UK Transport Secretary Philip Hammond, someone we’d now happily welcome as honorary guest here in Australia, outlined his plans to make the speed limit change by 2013. As with most major changes, the proposal will first be put out for public consultation before it goes into affect.
The reason? The Transport department’s press release says:
“Vehicles have changed dramatically since the current national speed limit was set in 1965. Technological advances mean that cars are significantly safer then they were - contributing to a fall of more than 75% in the number of people killed on British roads since 1965. That is why the Government feels it is now time to look again at whether the speed limit set in 1965 is still appropriate.”
Car enthusiasts would surely feel a great sense of happiness when reading that paragraph. It’s contrary to the typical attitude taken by the state operated transport departments here in Australia, which continuously insist that speed cameras are the reason for the reduction in the road toll.
The UK Department for Transport is instead going to focus some of its efforts on drink driving and removing uninsured drivers from the road, a noble cause. According to research conducted in the UK, raising the motorway speed limit would give the country a much need economic boost, worth hundreds of millions of pounds per year from the time saved travelling.
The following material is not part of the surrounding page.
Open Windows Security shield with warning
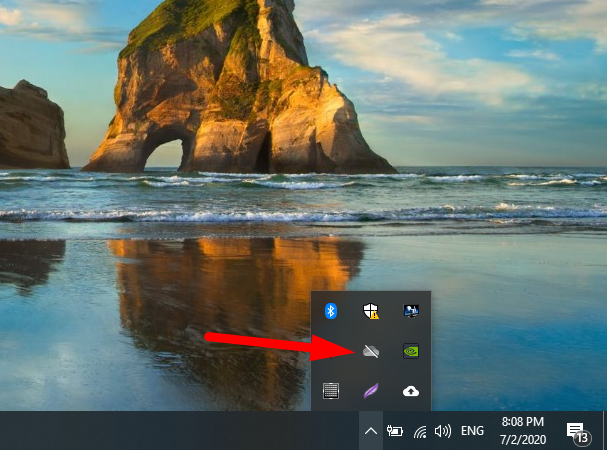This screenshot has width=607, height=450. pyautogui.click(x=371, y=312)
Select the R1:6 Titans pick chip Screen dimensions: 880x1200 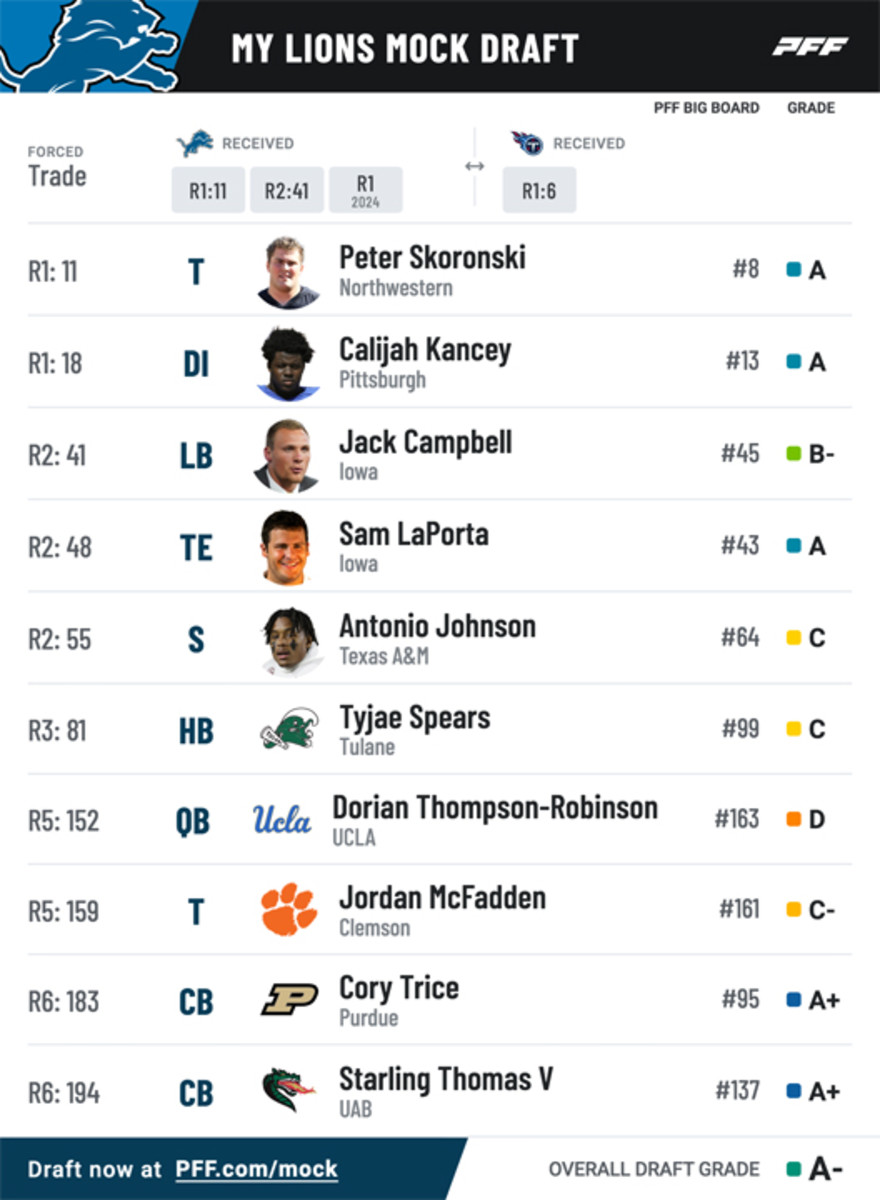pos(539,190)

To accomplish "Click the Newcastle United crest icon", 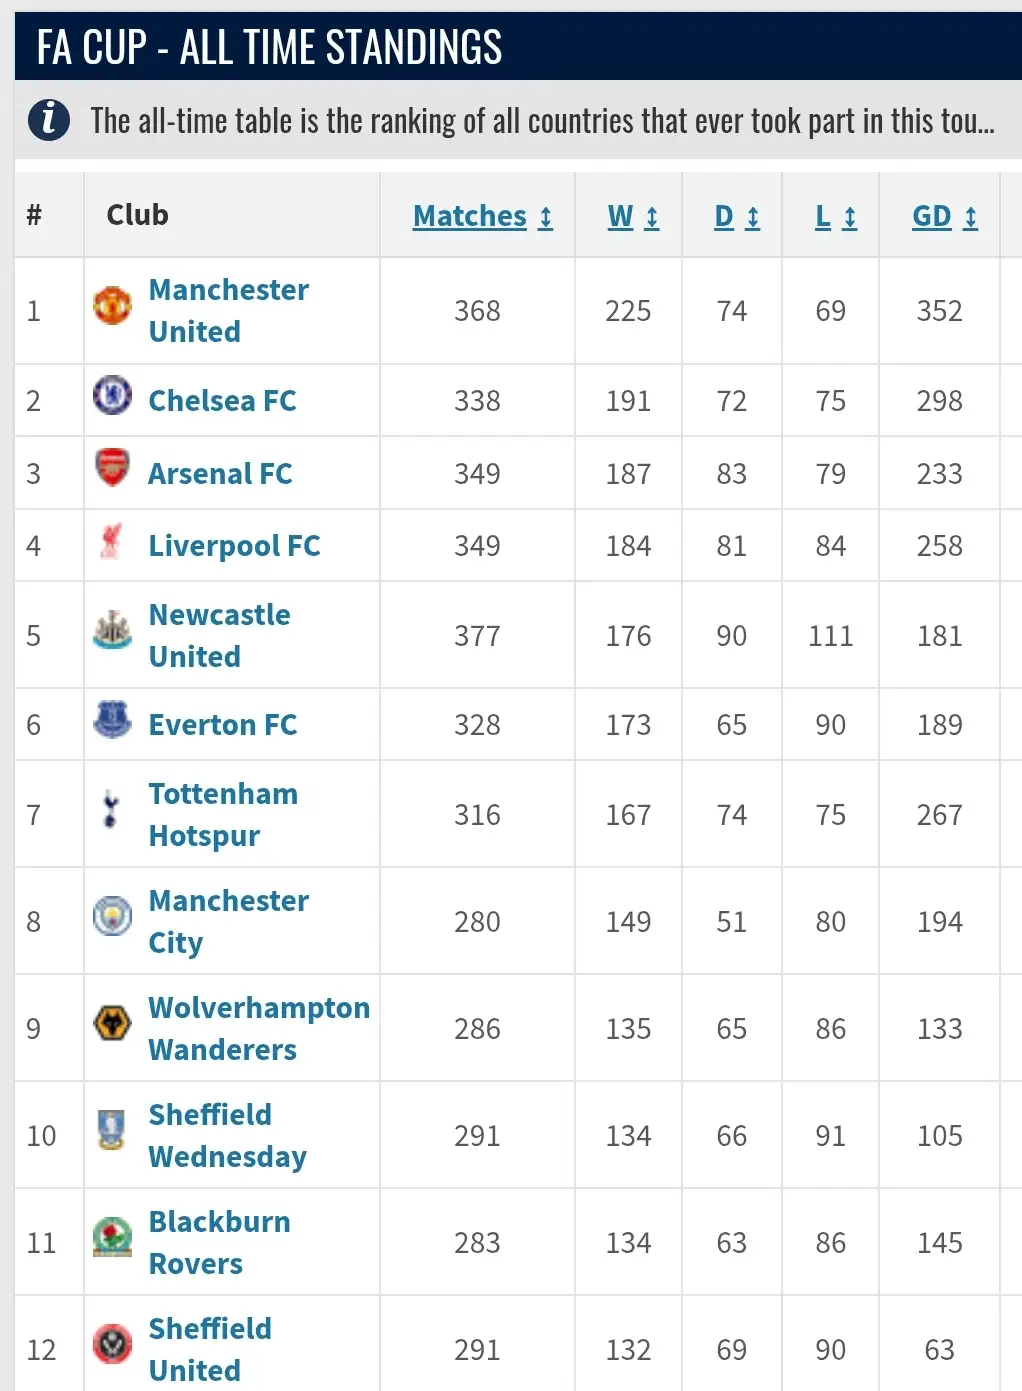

It’s fair to point out that as it stands today, 49 per cent of all UK drivers already break the 110km/h speed limit anyway. According to the press release, raising the speed limit would help “millions of otherwise law-abiding motorists” be brought back inside the legal limit. Helping restore “the moral legitimacy of the system”.
"I want to make sure that our motorway speed limit reflects the reality of modern vehicles and driving conditions, not those of 50 years ago. While we must ensure that our roads remain among the safest in the world, we must also consider the huge economic benefits that can be created by shortening journey times.” Philip Hammond said.
But wait, there’s more! Not only will the speed limit be raised to 130km/h, but truck speed limits will remain lower, essentially forcing them to remain in the slow lane at all times. A big round of applause for Mr Hammond (and maybe even some hugs).
Given the recent anti-government protests in the UK, this move may indeed be politically motivated to appease the masses. So, what do you think? Given the Gillard government’s declining popularity, perhaps a national motorway speed reform would win a few more votes? Certainly in our office!